» Problem to solve
Print only what runs from the line that includes "Task: Click the" to the end of the listing, word for word, and do not include any pictures.

» Data for review
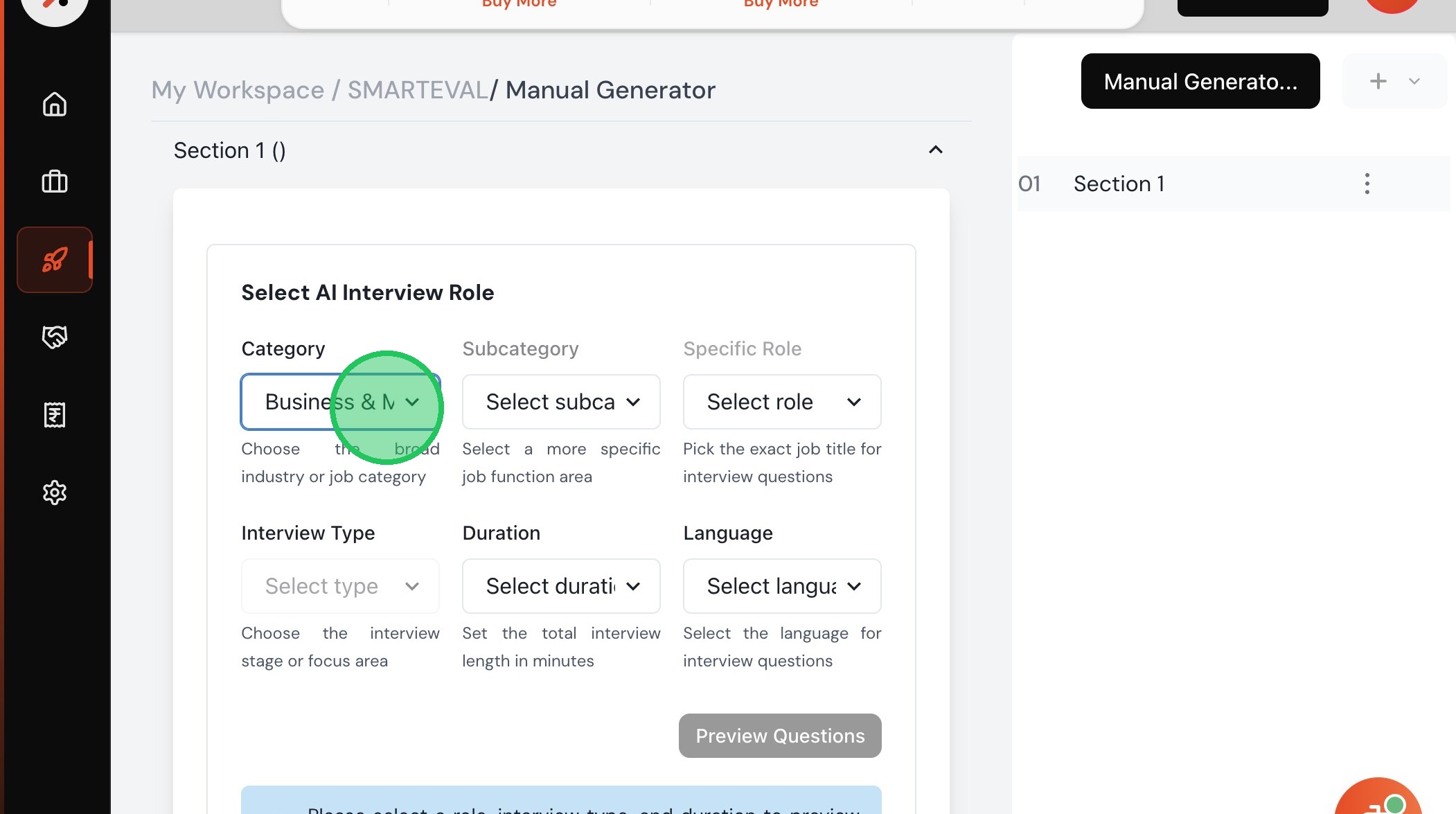Click the Preview Questions button

point(779,736)
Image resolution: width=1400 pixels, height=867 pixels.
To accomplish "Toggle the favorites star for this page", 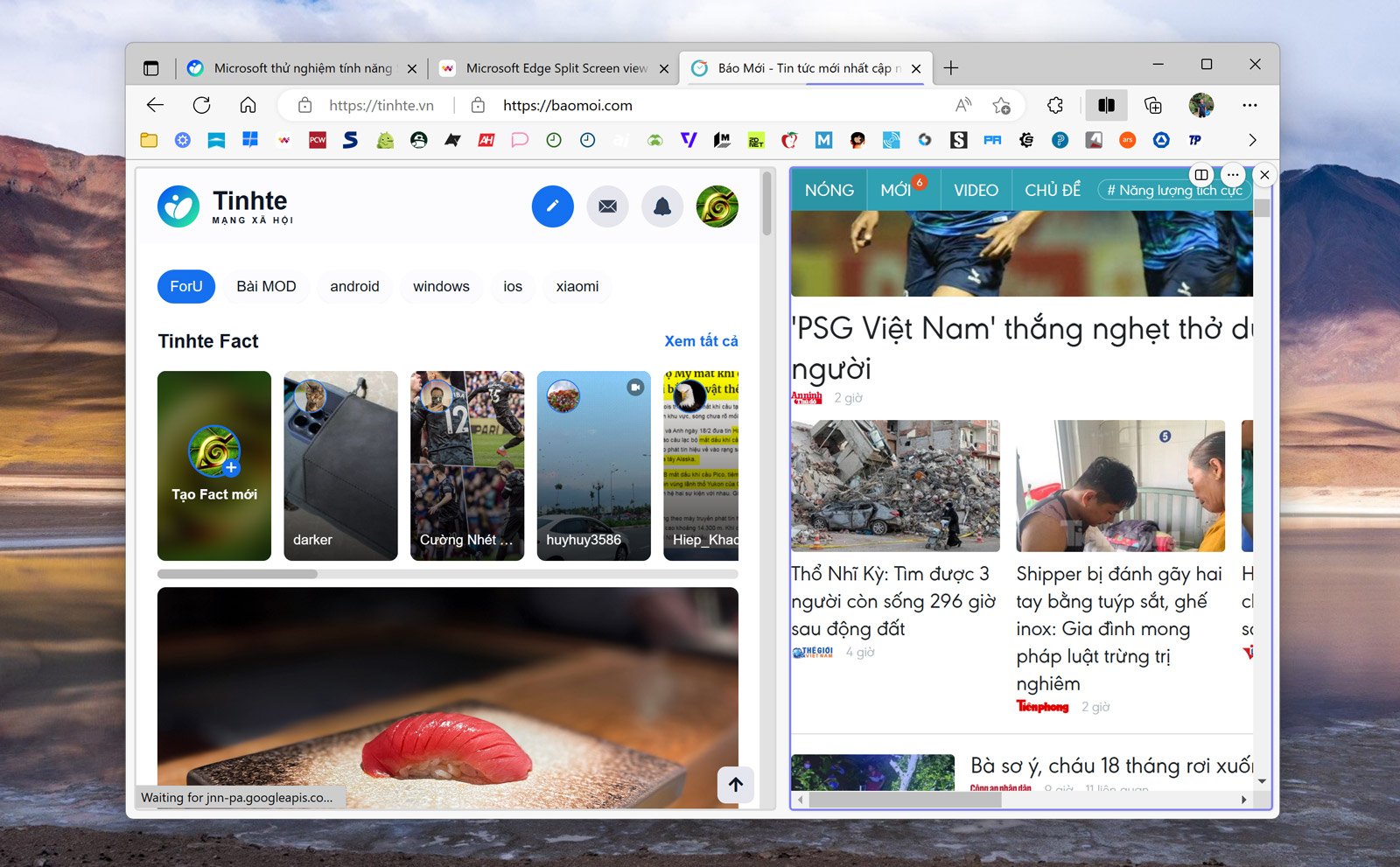I will [x=1001, y=105].
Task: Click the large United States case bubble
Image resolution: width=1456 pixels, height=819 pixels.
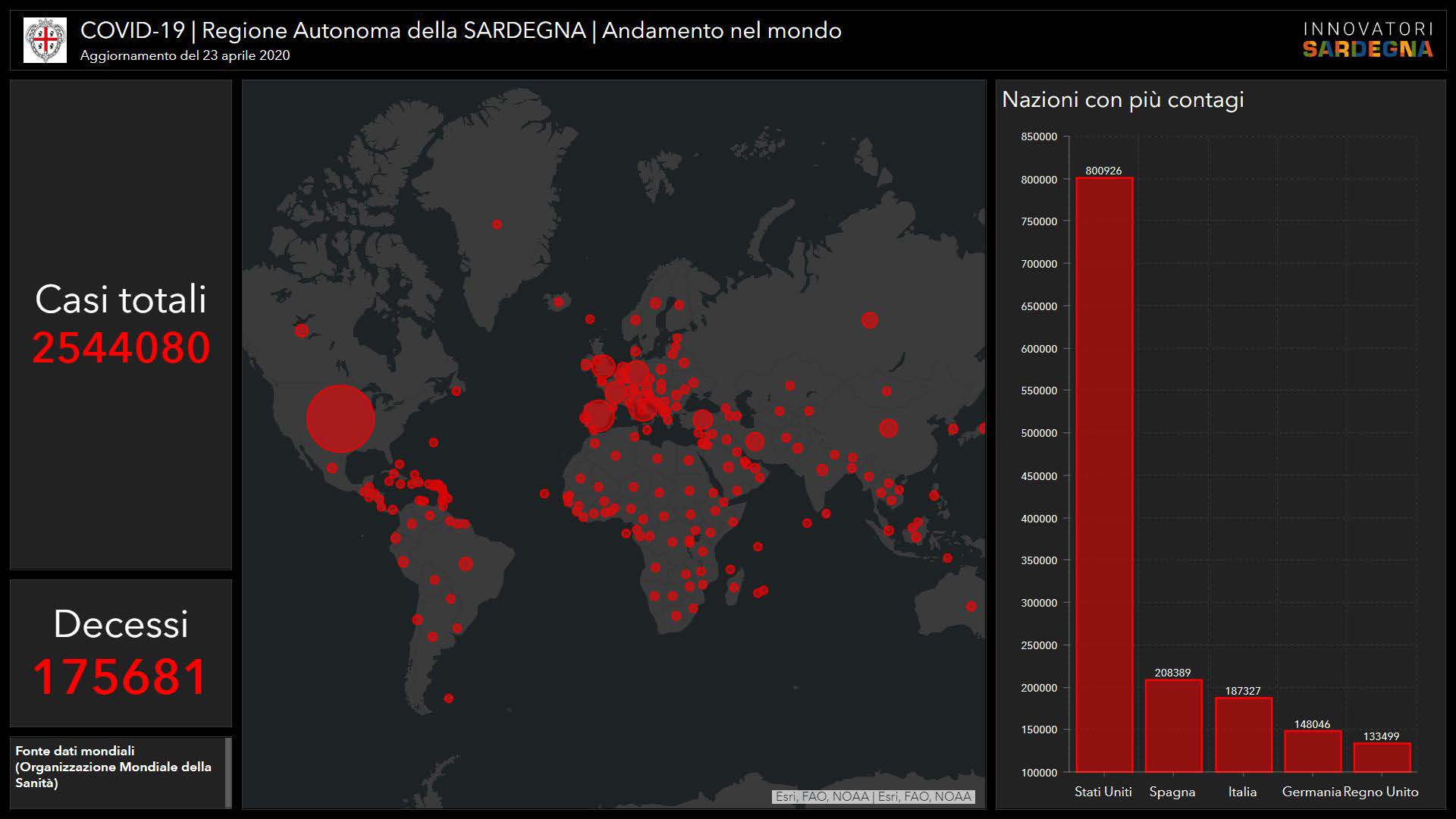Action: pos(340,419)
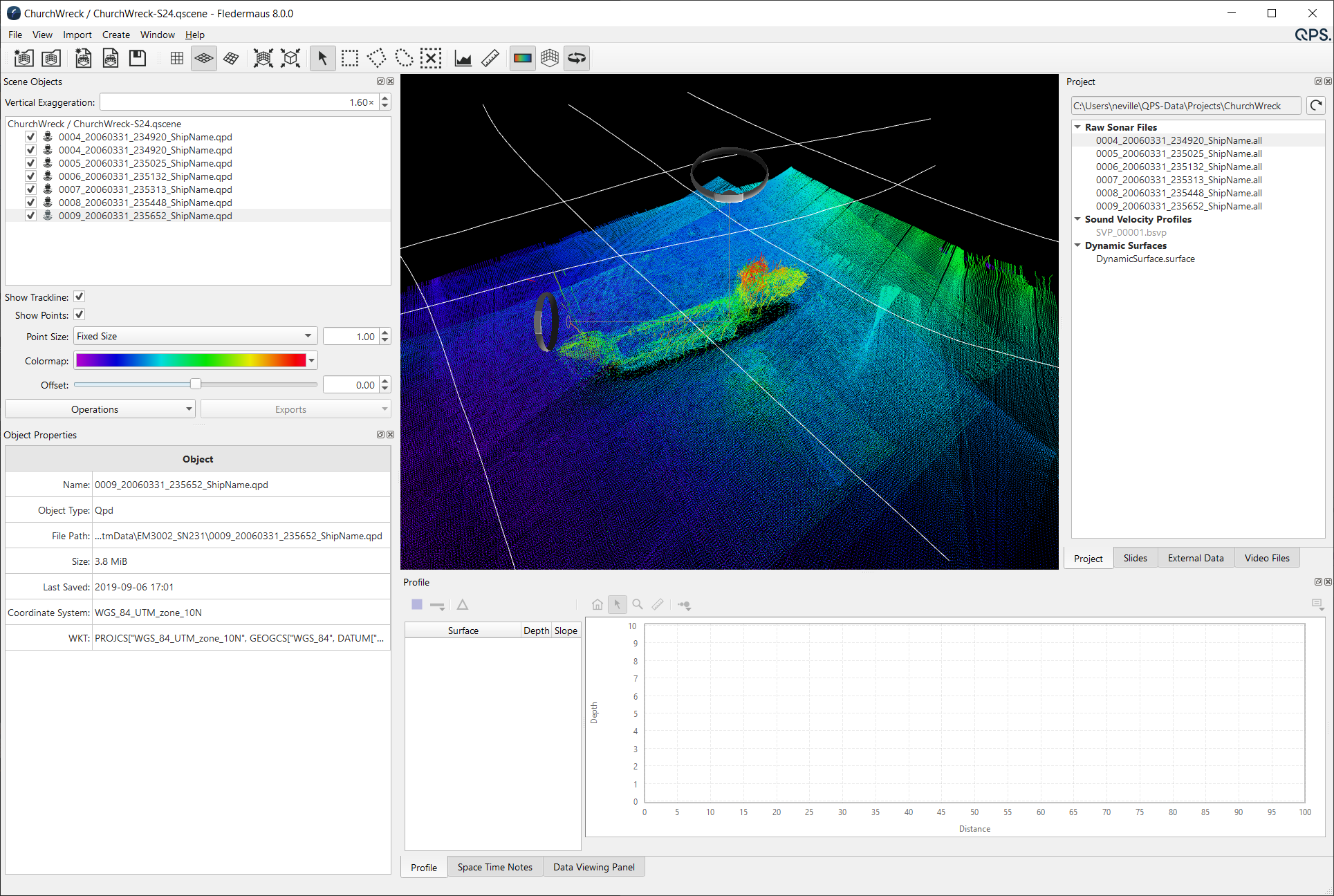Uncheck 0005_20060331_235025_ShipName.qpd visibility box

tap(30, 163)

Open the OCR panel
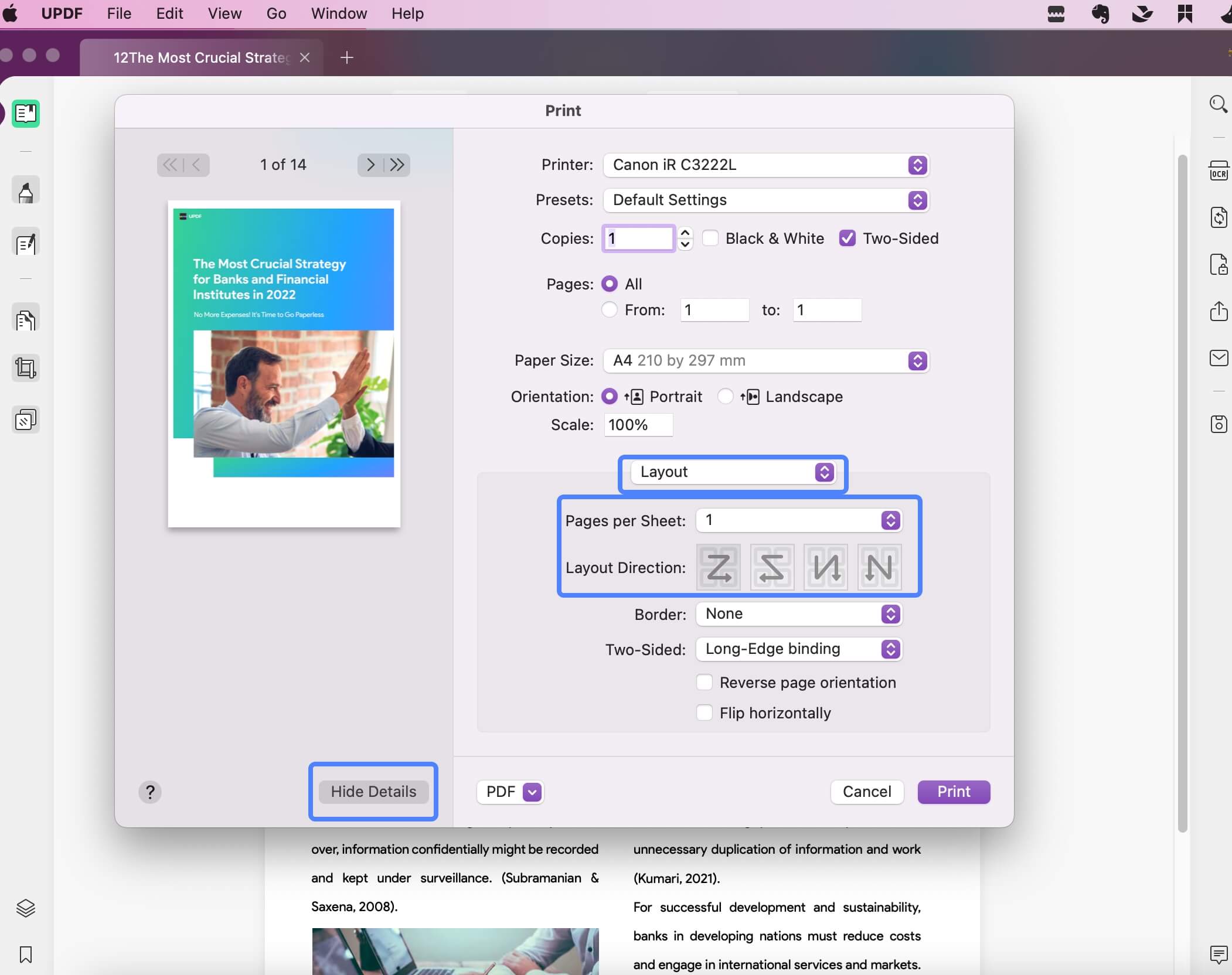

» Expected answer
Task: Click the large United States case bubble
Image resolution: width=1456 pixels, height=819 pixels.
Action: pos(340,419)
Uncheck 0005_20060331_235025_ShipName.qpd visibility box

tap(30, 163)

Open the OCR panel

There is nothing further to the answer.